The wire passed readily into the right iliofemoral system and a groin exposure and common femoral arteriotomy allowed me to retrieve the wire which had been passed from the left arm. A remote endarterectomy was performed over the wire which I do to ensure access in case the artery ruptures (specimen below).
This allowed me to place a sheath into the right iliac system in the now reopened external iliac artery. Balloon angioplasty of the aortoiliac segment created working space for placement of balloon expandable stents from the infrarenal aorta to the common iliac artery, restoring an excellent pulse in the right groin.
The profunda femoral artery was encased in scar tissue, but following the occluded PFA from the CFA, I was able to expose an open segment and cut it open in the scar tissue. There was back bleeding, and I controlled the artery by placing a small Argyll shunt into the artery and reperfusing it from the recanalized right iliac system.
The Doppler flow in the shunt was excellent, suggesting great outflow potential. The bypass was performed over the shunt with reversed basilic vein. Completion arteriography showed excellent flow.
The amputation stump was debrided of dead bone and muscle and the graft was covered with a sartorius muscle flap.
Before and after images are shown. The remaining open wound granulated well, and ultimately accepted a split thickness skin graft. His scrotal and decubitus ulcers healed as well (below at 6 months post op).
His left AK stump subsequently degraded while he recovered so three months after this operation, he underwent a right external iliac to left profunda femoral artery bypass with cadaveric vein.
I don’t like using cadaveric vein, but we really had no options.
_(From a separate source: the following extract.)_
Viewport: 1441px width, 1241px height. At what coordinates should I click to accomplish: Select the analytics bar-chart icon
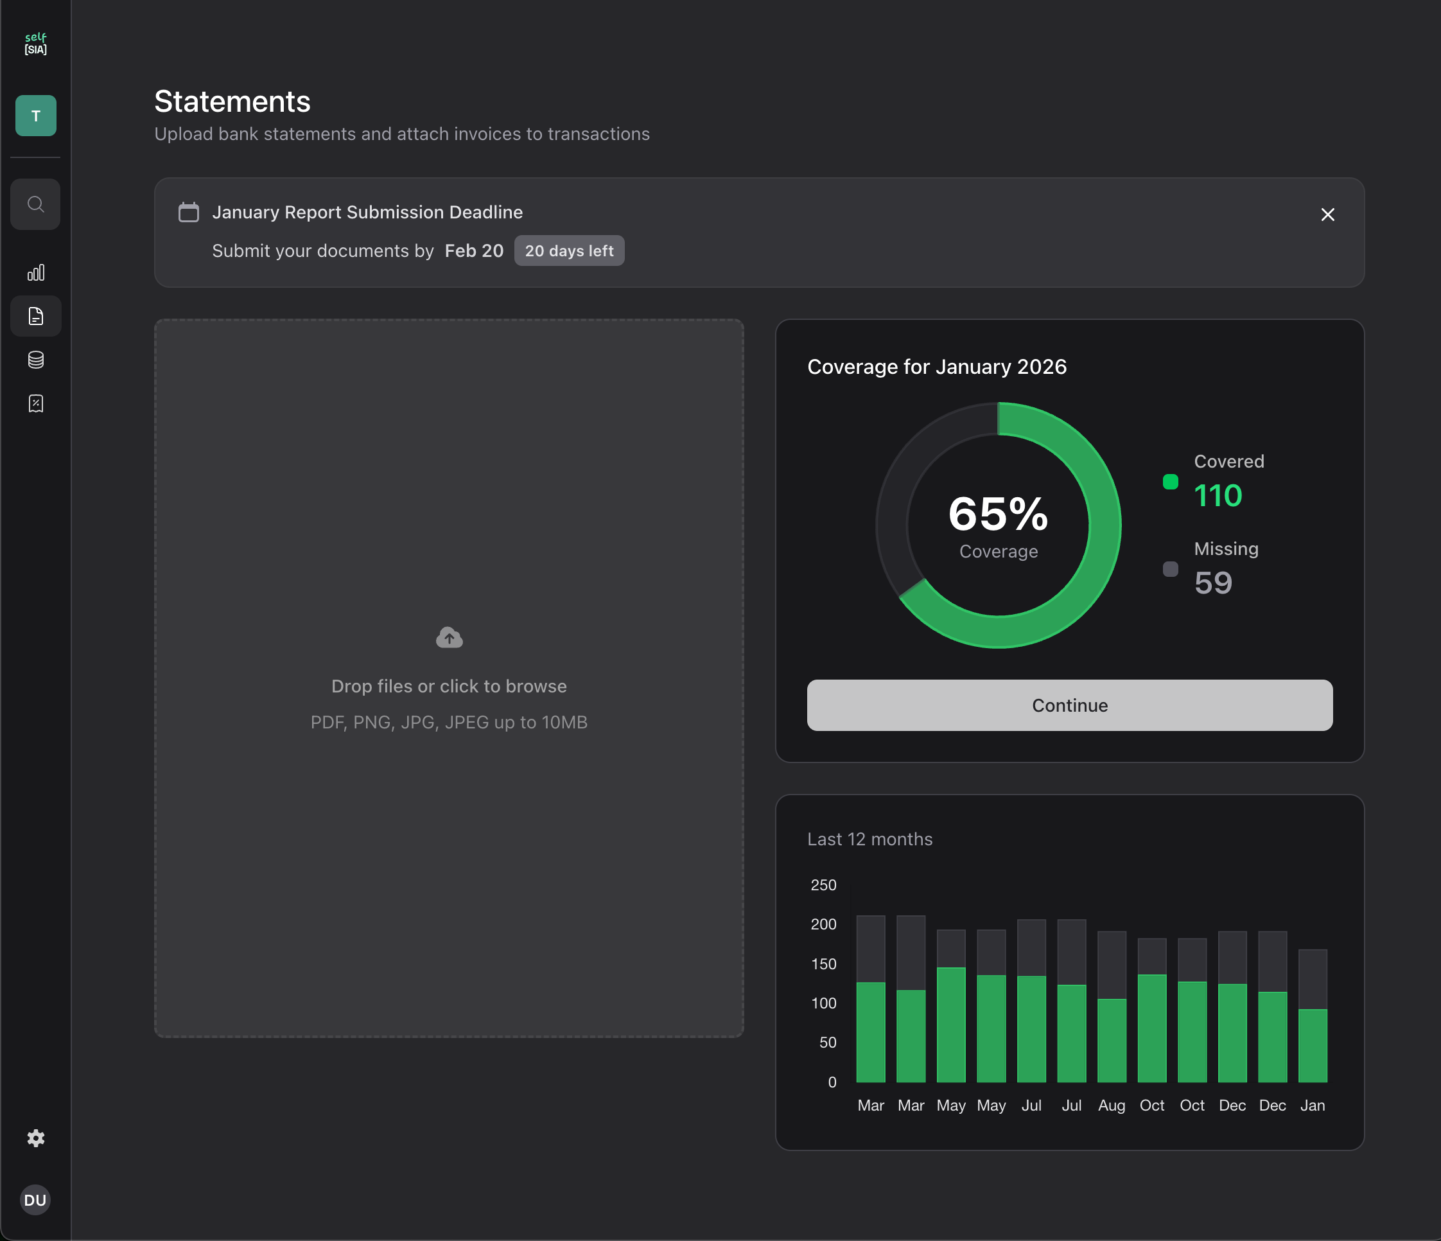(35, 273)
The right external iliac artery was approached through a right lower quadrant (transplant) incision and a punch biopsy of the artery revealed only normal adventitia on pathology. The EIA was soft and sewed well -essentially a normal artery brought back from the dead. The left profunda femoral artery was large after endarterctomizing its origin and accepted the bypass flow well.
The mortality from hip disarticulation in the setting of gangrene and infection is very high, and I feel that standard approaches to this problem -prosthetic axillo femoral bypasses, thoracobi-femoral bypasses, in the setting of advanced infection and gangrene were unlikely to succeed. In over 1.5 years of followup, everything has remained patent, and the patient lives independently.